- _To do_
[a] According to the French Butter pears page, during which seasons are these pears available?
[b] Using the French Butter pears page, explain how the pear's skin and smell show that it is ripe.
[c] Print the passage of the French Butter pears page that opens with the words containing "French Butter pears are available" and closes with "best cooking pears.".

:: Source

French Butter Pears
Inventory, 22 lbs : 0
|Food Buzz: History of Pears|
|Food Fable: Pears|
French Butter pears are small to medium in size and are tear-drop in shape with a bulbous, rounded base that tapers to a short, straight neck and slender green-brown stem. The smooth, thin green skin transforms to a golden green-brown when ripe and is covered in brown russeting with prominent lenticels or pores. The flesh is dense, creamy, moist, and pale yellow to cream-colored encasing small, black-brown seeds in the central core. When ripe, French Butter pears have a distinct aroma of roses and are juicy, buttery, and sweet with a hint of lemon.
French Butter pears are available in the fall through winter.
French Butter pears, botanically classified as Pyrus communis, are a delicate European variety that are members of the Rosaceae family along with apricots and peaches. Also known as Buerré Hardy, Gellert's, and Butterbirne pears, French Butter pears are a relative of the d’anjou pear and are regarded as one of the best cooking pears.

::::
:: Records

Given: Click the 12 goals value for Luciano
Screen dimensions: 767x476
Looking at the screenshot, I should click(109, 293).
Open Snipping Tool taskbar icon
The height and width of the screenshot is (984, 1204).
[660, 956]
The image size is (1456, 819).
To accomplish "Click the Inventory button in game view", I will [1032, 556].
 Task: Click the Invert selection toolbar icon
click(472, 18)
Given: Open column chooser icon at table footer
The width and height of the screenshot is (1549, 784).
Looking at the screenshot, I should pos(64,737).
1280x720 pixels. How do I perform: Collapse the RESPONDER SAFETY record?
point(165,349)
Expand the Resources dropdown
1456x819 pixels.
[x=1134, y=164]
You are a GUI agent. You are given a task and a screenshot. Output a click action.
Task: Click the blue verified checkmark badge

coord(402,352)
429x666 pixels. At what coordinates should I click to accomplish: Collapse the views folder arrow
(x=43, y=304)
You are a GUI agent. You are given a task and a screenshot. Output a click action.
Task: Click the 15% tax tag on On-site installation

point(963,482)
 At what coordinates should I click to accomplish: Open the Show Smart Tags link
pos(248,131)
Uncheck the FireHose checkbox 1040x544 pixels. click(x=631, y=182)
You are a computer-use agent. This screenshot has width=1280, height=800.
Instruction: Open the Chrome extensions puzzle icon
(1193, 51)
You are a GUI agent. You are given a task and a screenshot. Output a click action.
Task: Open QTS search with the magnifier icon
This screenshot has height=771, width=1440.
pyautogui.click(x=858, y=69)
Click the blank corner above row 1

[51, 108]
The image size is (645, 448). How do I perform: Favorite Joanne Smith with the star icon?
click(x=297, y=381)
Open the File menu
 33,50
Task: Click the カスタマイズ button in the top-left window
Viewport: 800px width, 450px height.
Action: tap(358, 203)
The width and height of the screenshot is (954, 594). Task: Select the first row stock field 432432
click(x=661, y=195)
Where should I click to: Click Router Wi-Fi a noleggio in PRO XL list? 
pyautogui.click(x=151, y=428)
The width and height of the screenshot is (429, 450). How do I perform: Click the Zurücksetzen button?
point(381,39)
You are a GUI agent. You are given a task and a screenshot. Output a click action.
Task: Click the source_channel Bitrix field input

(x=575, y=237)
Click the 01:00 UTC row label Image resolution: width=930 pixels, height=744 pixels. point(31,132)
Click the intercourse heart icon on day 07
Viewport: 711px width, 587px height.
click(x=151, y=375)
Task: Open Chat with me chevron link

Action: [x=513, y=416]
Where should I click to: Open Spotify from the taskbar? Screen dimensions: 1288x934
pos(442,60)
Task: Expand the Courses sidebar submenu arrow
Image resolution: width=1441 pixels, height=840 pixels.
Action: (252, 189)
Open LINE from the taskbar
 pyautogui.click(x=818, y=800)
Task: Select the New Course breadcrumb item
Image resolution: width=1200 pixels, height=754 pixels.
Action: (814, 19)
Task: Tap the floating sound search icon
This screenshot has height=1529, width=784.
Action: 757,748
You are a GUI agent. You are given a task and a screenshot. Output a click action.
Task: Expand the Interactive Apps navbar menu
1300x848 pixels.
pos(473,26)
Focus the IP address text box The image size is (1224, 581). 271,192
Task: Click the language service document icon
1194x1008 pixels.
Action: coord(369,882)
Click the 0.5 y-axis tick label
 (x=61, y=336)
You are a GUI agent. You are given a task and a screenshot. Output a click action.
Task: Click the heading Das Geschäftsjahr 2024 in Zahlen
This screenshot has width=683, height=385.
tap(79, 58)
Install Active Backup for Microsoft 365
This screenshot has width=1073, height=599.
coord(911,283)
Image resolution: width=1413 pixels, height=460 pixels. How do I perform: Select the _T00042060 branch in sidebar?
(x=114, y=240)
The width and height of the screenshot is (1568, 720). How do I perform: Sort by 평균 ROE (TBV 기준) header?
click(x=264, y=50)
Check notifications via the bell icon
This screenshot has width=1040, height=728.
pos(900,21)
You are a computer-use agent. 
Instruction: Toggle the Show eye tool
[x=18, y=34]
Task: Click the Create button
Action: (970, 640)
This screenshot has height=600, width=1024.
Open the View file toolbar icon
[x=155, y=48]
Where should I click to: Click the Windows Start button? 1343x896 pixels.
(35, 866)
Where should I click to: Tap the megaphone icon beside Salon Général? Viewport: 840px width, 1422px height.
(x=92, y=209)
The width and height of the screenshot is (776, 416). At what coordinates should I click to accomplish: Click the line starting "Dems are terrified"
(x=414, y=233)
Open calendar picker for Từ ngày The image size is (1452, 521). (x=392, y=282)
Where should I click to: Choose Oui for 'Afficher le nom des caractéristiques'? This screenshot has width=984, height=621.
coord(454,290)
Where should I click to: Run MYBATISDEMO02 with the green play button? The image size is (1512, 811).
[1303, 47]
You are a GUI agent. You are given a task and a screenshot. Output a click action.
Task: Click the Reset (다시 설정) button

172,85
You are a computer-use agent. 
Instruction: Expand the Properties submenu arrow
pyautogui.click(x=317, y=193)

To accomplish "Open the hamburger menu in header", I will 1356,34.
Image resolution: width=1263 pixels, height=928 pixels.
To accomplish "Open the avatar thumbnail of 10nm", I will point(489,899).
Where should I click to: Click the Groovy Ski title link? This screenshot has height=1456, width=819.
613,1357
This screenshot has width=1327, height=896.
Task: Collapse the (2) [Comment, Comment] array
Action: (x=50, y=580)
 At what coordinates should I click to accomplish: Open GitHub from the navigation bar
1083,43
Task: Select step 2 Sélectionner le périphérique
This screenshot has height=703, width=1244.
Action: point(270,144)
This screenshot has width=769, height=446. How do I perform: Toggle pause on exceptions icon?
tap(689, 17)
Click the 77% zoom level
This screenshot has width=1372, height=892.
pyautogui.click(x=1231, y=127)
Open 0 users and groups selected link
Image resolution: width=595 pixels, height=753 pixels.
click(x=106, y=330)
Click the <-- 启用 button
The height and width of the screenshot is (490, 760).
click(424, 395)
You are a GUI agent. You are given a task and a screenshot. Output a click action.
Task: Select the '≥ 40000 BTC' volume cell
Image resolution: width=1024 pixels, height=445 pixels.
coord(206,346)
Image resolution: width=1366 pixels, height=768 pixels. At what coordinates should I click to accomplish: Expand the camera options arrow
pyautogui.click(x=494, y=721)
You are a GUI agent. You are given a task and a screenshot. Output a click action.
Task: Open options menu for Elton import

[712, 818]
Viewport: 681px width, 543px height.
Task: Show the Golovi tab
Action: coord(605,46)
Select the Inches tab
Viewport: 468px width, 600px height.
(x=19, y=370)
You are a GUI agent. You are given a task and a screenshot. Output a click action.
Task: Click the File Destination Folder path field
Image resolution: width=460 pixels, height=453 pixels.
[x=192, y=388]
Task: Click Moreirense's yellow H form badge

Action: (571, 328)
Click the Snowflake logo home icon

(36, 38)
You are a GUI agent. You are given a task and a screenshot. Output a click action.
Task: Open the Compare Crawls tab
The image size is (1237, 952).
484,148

::::

- _Task-by-task solutions_
[a] They are available in the fall through winter.

[b] When ripe, the smooth, thin green skin turns a golden green-brown. A ripe French Butter pear also has a distinct aroma of roses.

[c]
French Butter pears are available in the fall through winter.
French Butter pears, botanically classified as Pyrus communis, are a delicate European variety that are members of the Rosaceae family along with apricots and peaches. Also known as Buerré Hardy, Gellert's, and Butterbirne pears, French Butter pears are a relative of the d’anjou pear and are regarded as one of the best cooking pears.